CCE: Sample Efficient Sparse Reward Policy Learning for Robotic Navigation via Confidence-Controlled Exploration
- URL: http://arxiv.org/abs/2306.06192v8
- Date: Tue, 24 Sep 2024 01:09:54 GMT
- Title: CCE: Sample Efficient Sparse Reward Policy Learning for Robotic Navigation via Confidence-Controlled Exploration
- Authors: Bhrij Patel, Kasun Weerakoon, Wesley A. Suttle, Alec Koppel, Brian M. Sadler, Tianyi Zhou, Amrit Singh Bedi, Dinesh Manocha,
- Abstract summary: Confidence-Controlled Exploration (CCE) is designed to enhance the training sample efficiency of reinforcement learning algorithms for sparse reward settings such as robot navigation.
CCE is based on a novel relationship we provide between gradient estimation and policy entropy.
We demonstrate through simulated and real-world experiments that CCE outperforms conventional methods that employ constant trajectory lengths and entropy regularization.
- Score: 72.24964965882783
- License: http://arxiv.org/licenses/nonexclusive-distrib/1.0/
- Abstract: We introduce Confidence-Controlled Exploration (CCE), a novel exploration scheme designed to enhance the training sample efficiency of reinforcement learning (RL) algorithms for sparse reward settings such as robot navigation. Sparse rewards are common in RL and convenient to design and implement, but typically hard to deal with due to the challenges of exploration. Existing methods deploy regularization-based methods to deal with the exploration challenges.

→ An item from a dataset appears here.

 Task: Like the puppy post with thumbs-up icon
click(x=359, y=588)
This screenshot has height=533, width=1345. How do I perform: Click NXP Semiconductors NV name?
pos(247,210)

However, it is hard to characterize the balance between exploration and exploitation because regularization modifies the reward function itself, hence changing the objective we are optimizing for. In contrast to regularization-based approaches in the existing literature, our approach, CCE, is based on a novel relationship we provide between gradient estimation and policy entropy. CCE dynamically adjusts the number of samples of the gradient update used during training to control exploration. Interestingly, CCE can be applied to both existing on-policy and off-policy RL methods, which we demonstrate by empirically validating its efficacy on three popular RL methods: REINFORCE, Proximal Policy Optimization (PPO), and Soft Actor-Critic (SAC) for goal-reaching robotic navigation tasks. We demonstrate through simulated and real-world experiments that CCE outperforms conventional methods that employ constant trajectory lengths and entropy regularization when constraining the sample budget. For a fixed sample budget, CCE achieves an 18\% increase in navigation success rate, a 20-38\% reduction in navigation path length, and a 9.32\% decrease in elevation costs. Furthermore, we showcase the versatility of CCE by integrating it with the Clearpath Husky robot, illustrating its applicability in complex outdoor environments.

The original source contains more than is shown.